• **TASK TO COMPLETE**
Convert every line of the data below into a numbered list, omitting the blank lines.

═════ ITEMS ═════

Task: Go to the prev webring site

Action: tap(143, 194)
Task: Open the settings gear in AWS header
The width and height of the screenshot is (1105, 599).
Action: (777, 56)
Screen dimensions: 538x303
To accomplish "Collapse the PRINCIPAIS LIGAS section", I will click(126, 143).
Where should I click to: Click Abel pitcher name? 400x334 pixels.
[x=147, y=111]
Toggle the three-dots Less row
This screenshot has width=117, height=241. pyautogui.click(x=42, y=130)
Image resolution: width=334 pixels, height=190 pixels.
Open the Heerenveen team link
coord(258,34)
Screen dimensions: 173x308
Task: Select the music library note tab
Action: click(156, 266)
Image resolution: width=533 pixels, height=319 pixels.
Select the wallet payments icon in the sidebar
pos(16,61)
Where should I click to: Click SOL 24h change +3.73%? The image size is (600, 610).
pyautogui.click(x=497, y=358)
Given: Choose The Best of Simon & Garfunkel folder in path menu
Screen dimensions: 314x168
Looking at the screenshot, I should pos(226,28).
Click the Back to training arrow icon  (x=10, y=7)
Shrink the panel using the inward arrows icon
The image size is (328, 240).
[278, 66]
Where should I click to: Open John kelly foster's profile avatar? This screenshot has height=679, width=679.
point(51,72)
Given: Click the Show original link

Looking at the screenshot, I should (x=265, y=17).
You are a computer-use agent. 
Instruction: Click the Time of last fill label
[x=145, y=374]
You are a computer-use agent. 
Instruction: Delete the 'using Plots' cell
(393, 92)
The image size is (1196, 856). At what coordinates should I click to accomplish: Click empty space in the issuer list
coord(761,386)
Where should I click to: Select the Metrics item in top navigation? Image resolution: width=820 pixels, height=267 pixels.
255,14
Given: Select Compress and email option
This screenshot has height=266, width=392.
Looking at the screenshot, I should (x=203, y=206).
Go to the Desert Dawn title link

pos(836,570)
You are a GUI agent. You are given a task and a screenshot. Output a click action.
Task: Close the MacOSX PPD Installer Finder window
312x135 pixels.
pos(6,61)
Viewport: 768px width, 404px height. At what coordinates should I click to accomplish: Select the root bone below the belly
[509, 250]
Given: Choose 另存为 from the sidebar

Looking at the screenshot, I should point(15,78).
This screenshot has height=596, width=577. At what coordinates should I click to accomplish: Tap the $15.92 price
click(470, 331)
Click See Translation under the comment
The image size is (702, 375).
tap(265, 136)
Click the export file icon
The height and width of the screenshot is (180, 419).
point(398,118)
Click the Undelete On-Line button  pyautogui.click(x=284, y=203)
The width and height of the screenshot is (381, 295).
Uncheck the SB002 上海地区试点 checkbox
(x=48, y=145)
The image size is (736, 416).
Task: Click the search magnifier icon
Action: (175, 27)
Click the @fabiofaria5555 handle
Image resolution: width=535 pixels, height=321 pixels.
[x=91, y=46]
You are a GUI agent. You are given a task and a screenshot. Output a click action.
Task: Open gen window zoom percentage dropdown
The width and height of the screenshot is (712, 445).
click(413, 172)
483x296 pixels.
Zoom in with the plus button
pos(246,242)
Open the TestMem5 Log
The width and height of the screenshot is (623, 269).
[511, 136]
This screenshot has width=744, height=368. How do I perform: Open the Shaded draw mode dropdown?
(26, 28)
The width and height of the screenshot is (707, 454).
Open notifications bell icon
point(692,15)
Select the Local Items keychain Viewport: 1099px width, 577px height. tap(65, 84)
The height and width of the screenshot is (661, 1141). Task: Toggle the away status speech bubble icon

═════

• **EXERCISE SOLUTION**
1. Task: Go to the prev webring site
2. Action: tap(143, 194)
3. Task: Open the settings gear in AWS header
4. The width and height of the screenshot is (1105, 599).
5. Action: (777, 56)
6. Screen dimensions: 538x303
7. To accomplish "Collapse the PRINCIPAIS LIGAS section", I will click(126, 143).
8. Where should I click to: Click Abel pitcher name? 400x334 pixels.
9. [x=147, y=111]
10. Toggle the three-dots Less row
11. This screenshot has width=117, height=241. pyautogui.click(x=42, y=130)
12. Image resolution: width=334 pixels, height=190 pixels.
13. Open the Heerenveen team link
14. coord(258,34)
15. Screen dimensions: 173x308
16. Task: Select the music library note tab
17. Action: click(156, 266)
18. Image resolution: width=533 pixels, height=319 pixels.
19. Select the wallet payments icon in the sidebar
20. pos(16,61)
21. Where should I click to: Click SOL 24h change +3.73%? The image size is (600, 610).
22. pyautogui.click(x=497, y=358)
23. Given: Choose The Best of Simon & Garfunkel folder in path menu
24. Screen dimensions: 314x168
25. Looking at the screenshot, I should pos(226,28).
26. Click the Back to training arrow icon  (x=10, y=7)
27. Shrink the panel using the inward arrows icon
28. The image size is (328, 240).
29. [278, 66]
30. Where should I click to: Open John kelly foster's profile avatar? This screenshot has height=679, width=679.
31. point(51,72)
32. Given: Click the Show original link
33. Looking at the screenshot, I should (x=265, y=17).
34. You are a computer-use agent. 
35. Instruction: Click the Time of last fill label
36. [x=145, y=374]
37. You are a computer-use agent. 
38. Instruction: Delete the 'using Plots' cell
39. (393, 92)
40. The image size is (1196, 856). At what coordinates should I click to accomplish: Click empty space in the issuer list
41. coord(761,386)
42. Where should I click to: Select the Metrics item in top navigation? Image resolution: width=820 pixels, height=267 pixels.
43. 255,14
44. Given: Select Compress and email option
45. This screenshot has height=266, width=392.
46. Looking at the screenshot, I should (x=203, y=206).
47. Go to the Desert Dawn title link
48. pos(836,570)
49. You are a GUI agent. You are given a task and a screenshot. Output a click action.
50. Task: Close the MacOSX PPD Installer Finder window
51. 312x135 pixels.
52. pos(6,61)
53. Viewport: 768px width, 404px height. At what coordinates should I click to accomplish: Select the root bone below the belly
54. [509, 250]
55. Given: Choose 另存为 from the sidebar
56. Looking at the screenshot, I should point(15,78).
57. This screenshot has height=596, width=577. At what coordinates should I click to accomplish: Tap the $15.92 price
58. click(470, 331)
59. Click See Translation under the comment
60. The image size is (702, 375).
61. tap(265, 136)
62. Click the export file icon
63. The height and width of the screenshot is (180, 419).
64. point(398,118)
65. Click the Undelete On-Line button  pyautogui.click(x=284, y=203)
66. The width and height of the screenshot is (381, 295).
67. Uncheck the SB002 上海地区试点 checkbox
68. (x=48, y=145)
69. The image size is (736, 416).
70. Task: Click the search magnifier icon
71. Action: (175, 27)
72. Click the @fabiofaria5555 handle
73. Image resolution: width=535 pixels, height=321 pixels.
74. [x=91, y=46]
75. You are a GUI agent. You are given a task and a screenshot. Output a click action.
76. Task: Open gen window zoom percentage dropdown
77. The width and height of the screenshot is (712, 445).
78. click(413, 172)
79. 483x296 pixels.
80. Zoom in with the plus button
81. pos(246,242)
82. Open the TestMem5 Log
83. The width and height of the screenshot is (623, 269).
84. [511, 136]
85. This screenshot has width=744, height=368. How do I perform: Open the Shaded draw mode dropdown?
86. (26, 28)
87. The width and height of the screenshot is (707, 454).
88. Open notifications bell icon
89. point(692,15)
90. Select the Local Items keychain Viewport: 1099px width, 577px height. tap(65, 84)
91. The height and width of the screenshot is (661, 1141). Task: Toggle the away status speech bubble icon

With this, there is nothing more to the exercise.